• Aim: Translate this sentence from the calendar voting thread into Spanish: "I don't see any reason why we can't start the voting for the 2012 calendar tonight."

• Text:

:::::

# VOTE NOW FOR THE 2012 ABN CALENDAR!!



## Rockhounder55 (Dec 22, 2011)

I don't see any reason why we can't start the voting for the 2012 calendar tonight. I'll be gone Saturday and Sunday. Here's the link to the photo album once again. http://s824.photobucket.com/albums/zz166/Rockhounder55/ABN%202012%20Calendar/ Vote for your favorite 12 by posting the name and the photo #. We'll figure on running this at least through New Year's Day, and see how things look. Thanks everyone for your patience in this, and Merry Christmas or Happy Hanukah to all of you. [] ~Mike


----------



## carobran (Dec 23, 2011)

Here are my votes..........ROAD DOG-#'s 1,3,&4.....T D-#'s 1 & 2.....Blobbottlebob-#1.....Glassman-#'s 1 & 4.....Wheelah23-#1......Bostaurus-#1.....Diggerdirect-#1.....Blackglass-#3.....[]


----------



## Dabeel (Dec 23, 2011)

Here's my 12 votes for a calender:

 Roaddog#1
 RedGinger #2
 BlackGlass#4
 TD#1
 Wheelah23 #1
 Bostaurus #1
 Glassman #4
 Madpaddla #1
 Cyberdigger #1
 BlobbottleBob #1
 JoetheCrow #1
 Botlenut #1

 Thanks,
 Doug


----------



## glass man (Dec 23, 2011)

ROAD DOG #1
 RED GINGER #2
 CYBERDIGGER# 1
 TD #1
 Corabran #2
 Joe the Crow #4
 Bostaurus #1
 Wheelah23# 2
 Madpaddla#1
 Beendiggi#1
 Milkglassbottles#2
 Glassman #4 [only voting for me cause these are bottles that many are gone....miss them!]


----------



## Road Dog (Dec 23, 2011)

:::::

• Recorded data:
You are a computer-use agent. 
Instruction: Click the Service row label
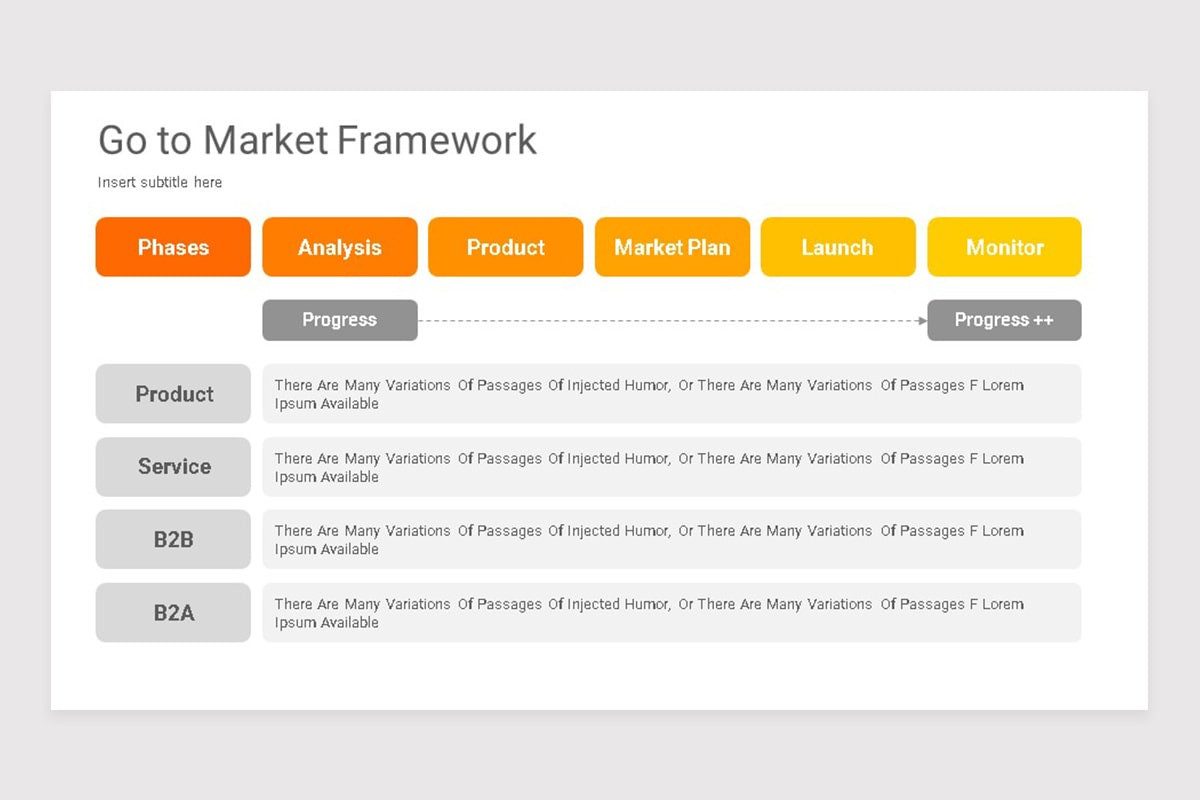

:::::

• Answer below: No veo ninguna razón por la que no podamos empezar la votación para el calendario de 2012 esta noche.